Remember though even a head shot can miss vitals if badly taken or affected by wind and can leave an animal badly injured. Care, skill and the ability to take a fast followup should unforseen circumstances intervene are vital. If that doesn't sound like your skill level, you need to stick to close ranges and larger targest such as the heart / lungs.

Many forces will grant .22 for fox at limited range but the onus is on you to ensure it's used humanely.  If you wound through taking shots at excessive range, you could be prosecuted. Larger calibres become expensive to run on smaller pests such as rabbits and grounded magpies and crows (don't even contemplate shooting them in trees with any propellant rifle, bullets travel for miles and you risk killing someone / ending up prison. You always need a good solid backstop behind prey such as a hillside. Note here .22rf has a tendancy to ricochet so good awareness of whats behind / to the side of the backstop is essential. Luckily richochets don't tend to travel far due to deformation. They are dangerous though which is why awareness of the dangers and taking precautions to ensure the bullet cannot leave the property or endanger anyone or property on or off the site is essential).

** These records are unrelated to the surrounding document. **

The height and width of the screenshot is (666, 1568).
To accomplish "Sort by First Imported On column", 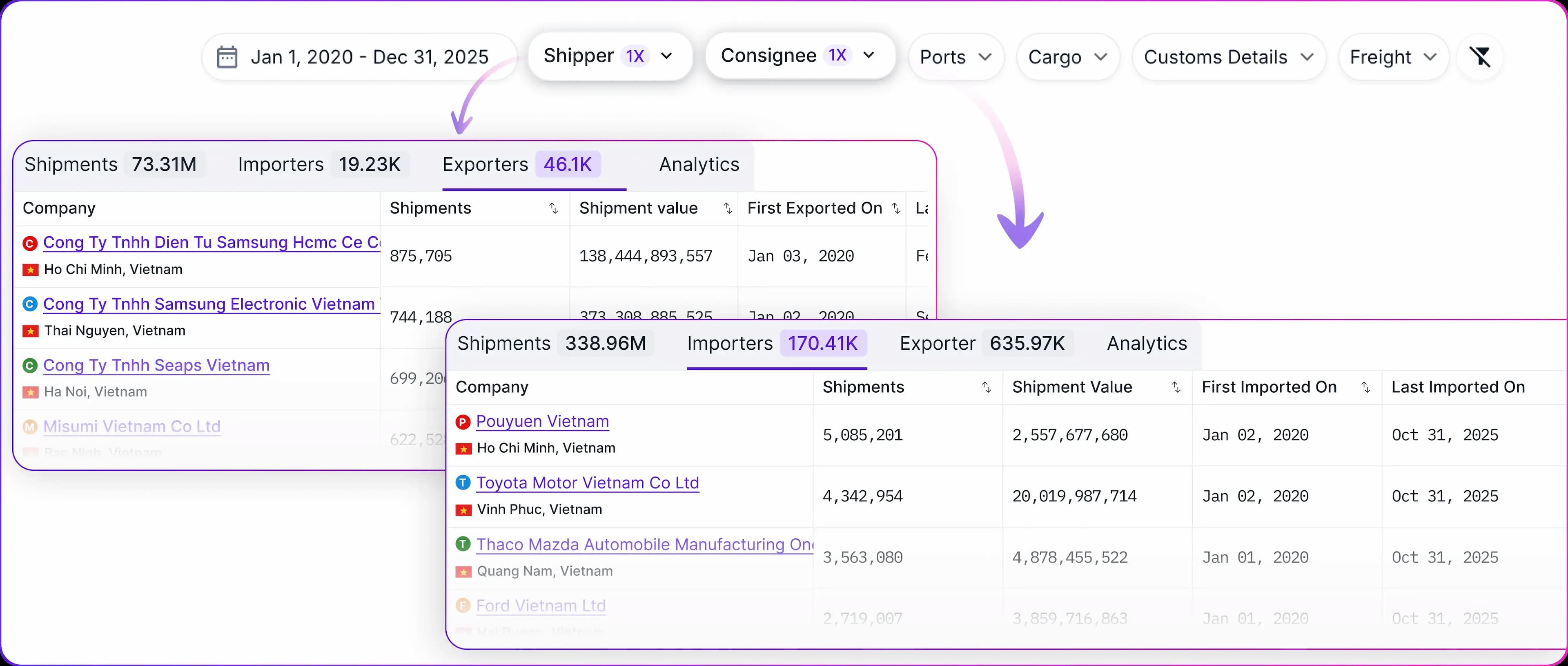I will click(x=1365, y=387).
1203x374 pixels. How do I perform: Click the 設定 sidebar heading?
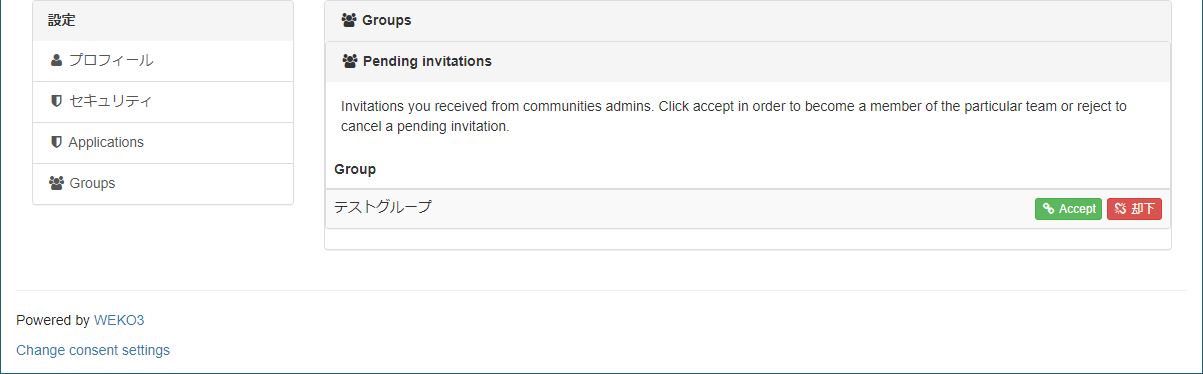point(62,20)
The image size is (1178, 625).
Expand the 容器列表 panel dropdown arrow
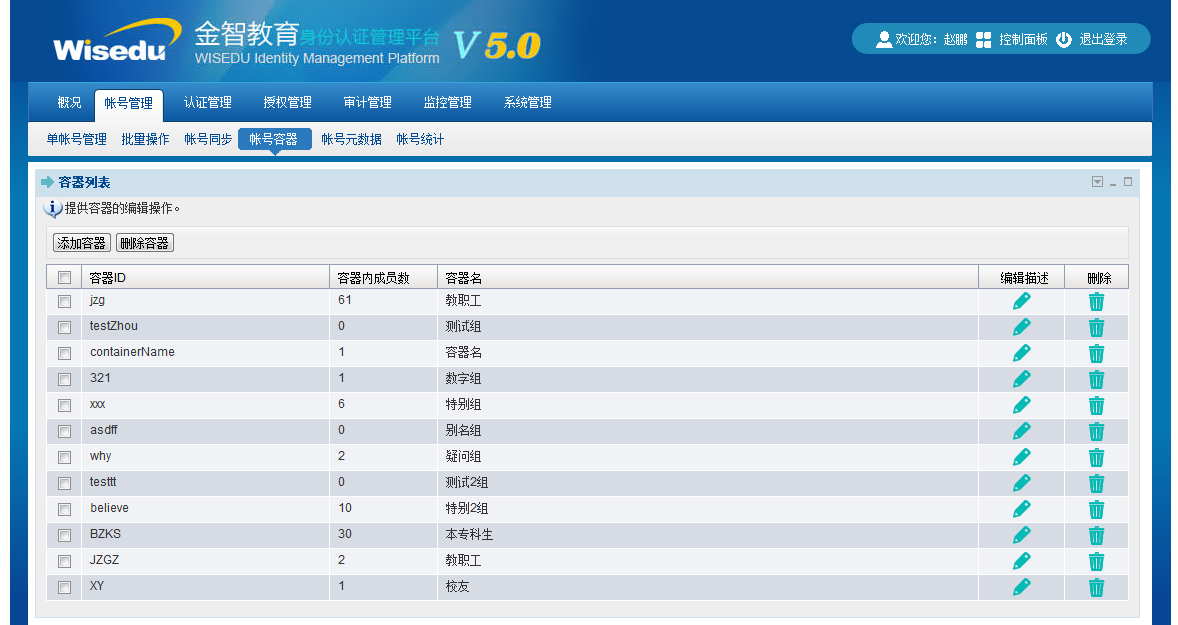(1097, 182)
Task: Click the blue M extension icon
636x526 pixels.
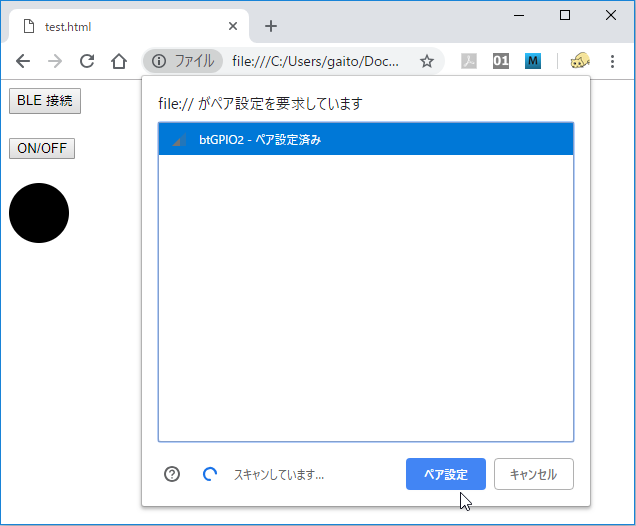Action: (533, 61)
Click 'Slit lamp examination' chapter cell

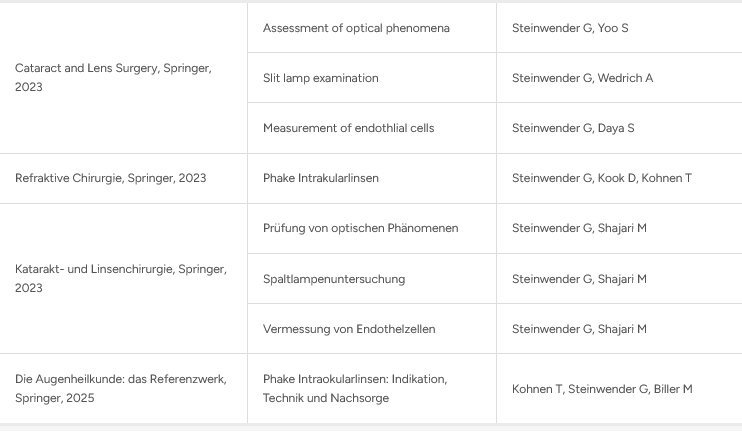click(321, 78)
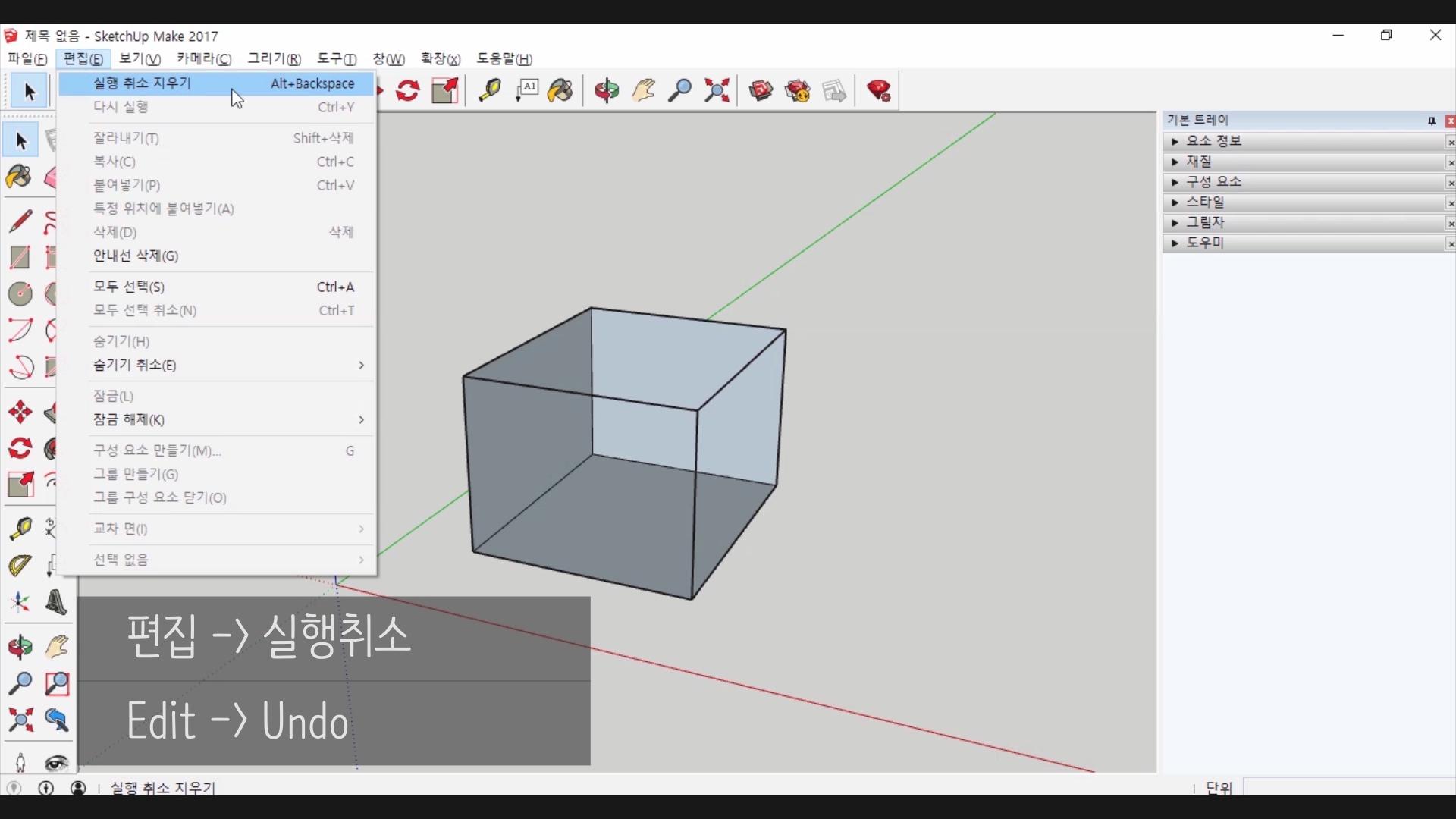Choose the Text label tool icon
The width and height of the screenshot is (1456, 819).
click(526, 91)
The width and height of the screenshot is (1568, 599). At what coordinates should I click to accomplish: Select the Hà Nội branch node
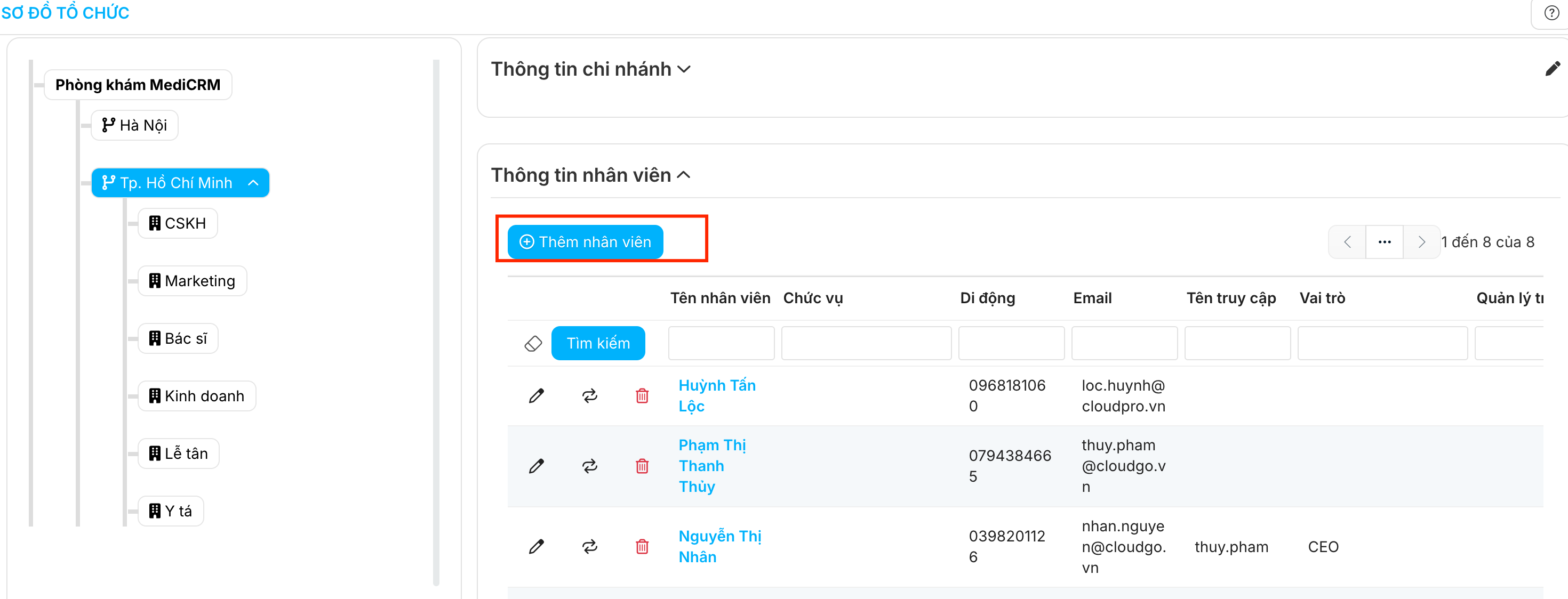134,125
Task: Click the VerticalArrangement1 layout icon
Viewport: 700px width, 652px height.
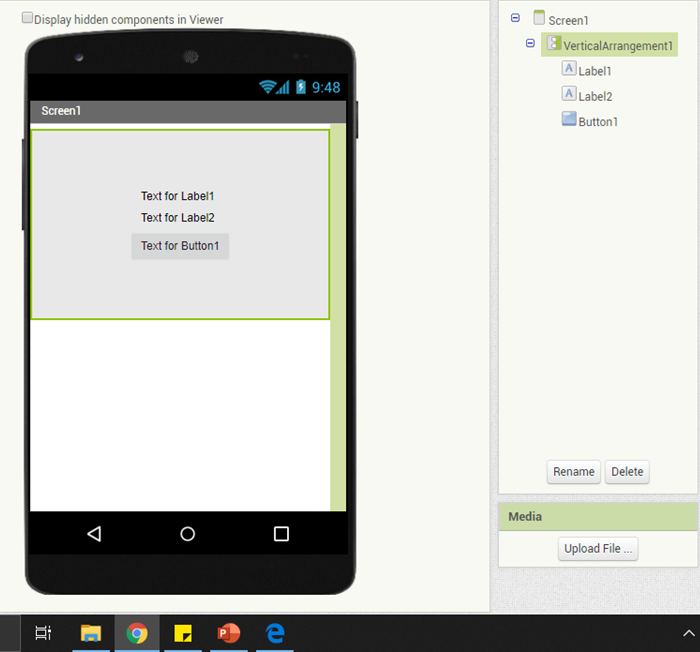Action: (x=553, y=44)

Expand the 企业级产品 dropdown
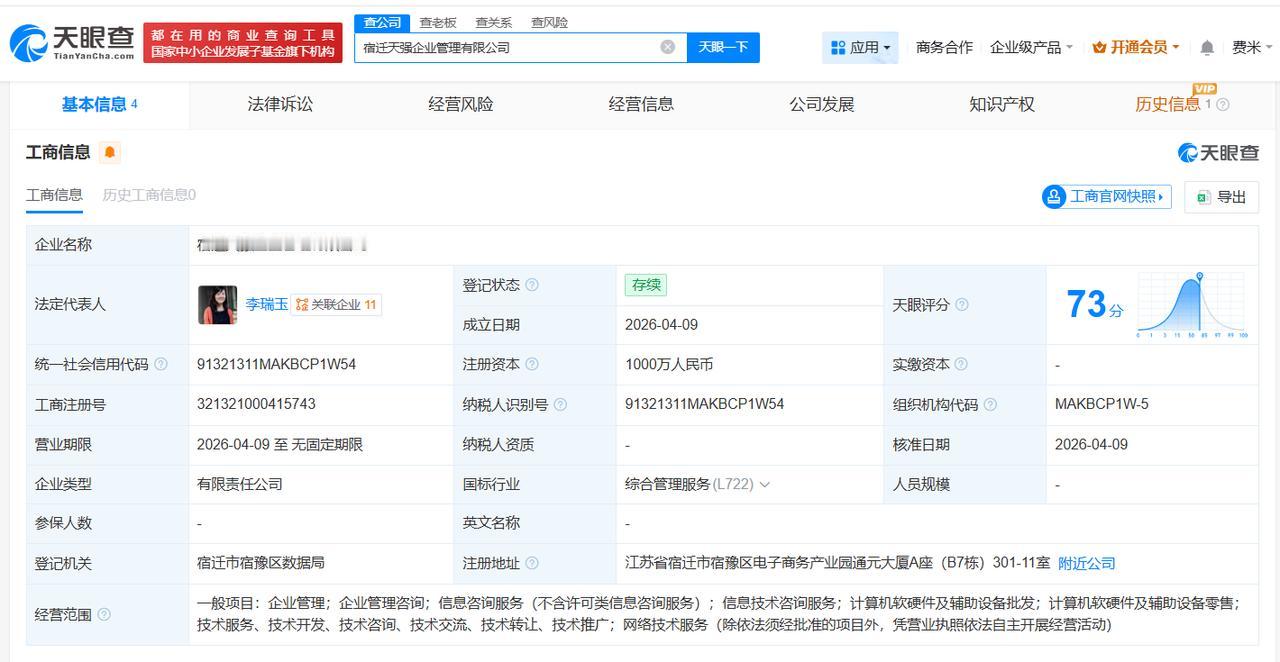pos(1031,47)
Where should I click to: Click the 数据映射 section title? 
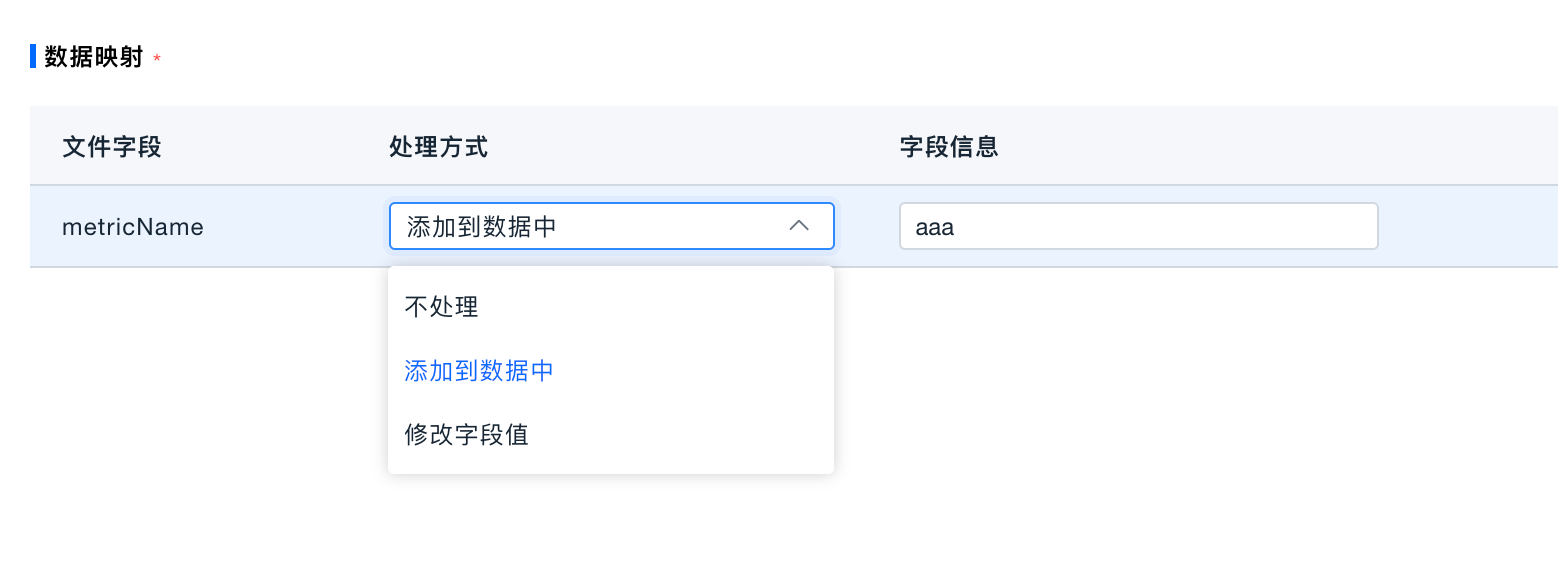[x=94, y=56]
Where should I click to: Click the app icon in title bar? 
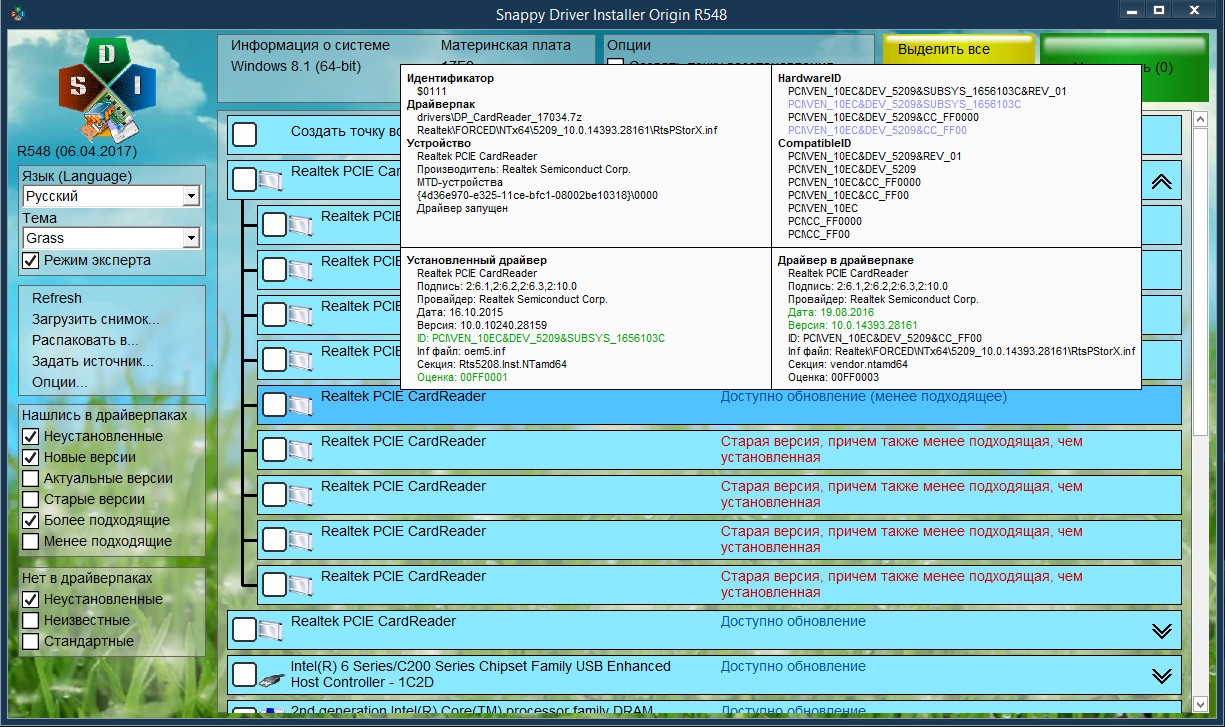(x=19, y=14)
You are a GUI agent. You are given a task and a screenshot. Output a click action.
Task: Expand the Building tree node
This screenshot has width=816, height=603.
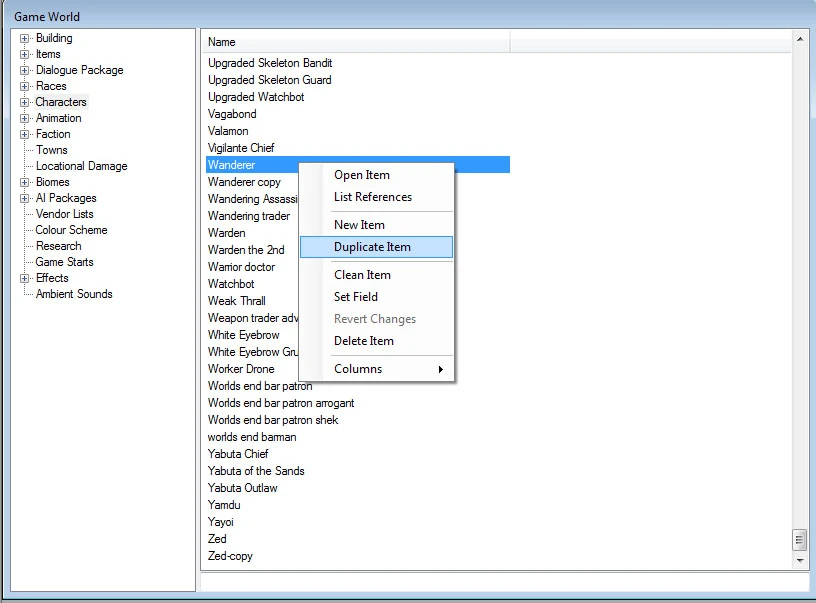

.22rf and .17hmr are probably the best rf's currently for an all round rifle choice for small game. They're most suited to small pests with the occassional close range fox if permitted by your licence conditions and skill.

Ultimately, if you need regular fox control, you will probably want to progress to a separate CF rifle for fox to give you the range and humane killing power (subject to a well placed shot of course). They're simply too expensive to use on pests / small game and risk over penetration.

There is no true all round rifle. Everything is a compromise somewhere.

For me you're looking at the correct 2 calibres. Just be aware you're going to have to kerb your fox control ambitions to very close range and what your FEO will allow.

Final note, .22rf / .17 hmr is overkill on rats and will cause you considerable issues with collateral damage if used near or in buildings. Percussion caps would be about the only ammo I'd even contemplate for rats and these are hard to come by and cannot necessarily be chambered in all rifles due to their short size. Only rifle I've ever fired these thorugh, seen them fired through, was a very old pump action Remmington .22 at a fair decades ago before H&S banned the use of propellent guns on fairground ranges. To that end, a non fac air rifle is a better bet for ratting unless shooting them out in the open, away from buildings and people and with a good backstop.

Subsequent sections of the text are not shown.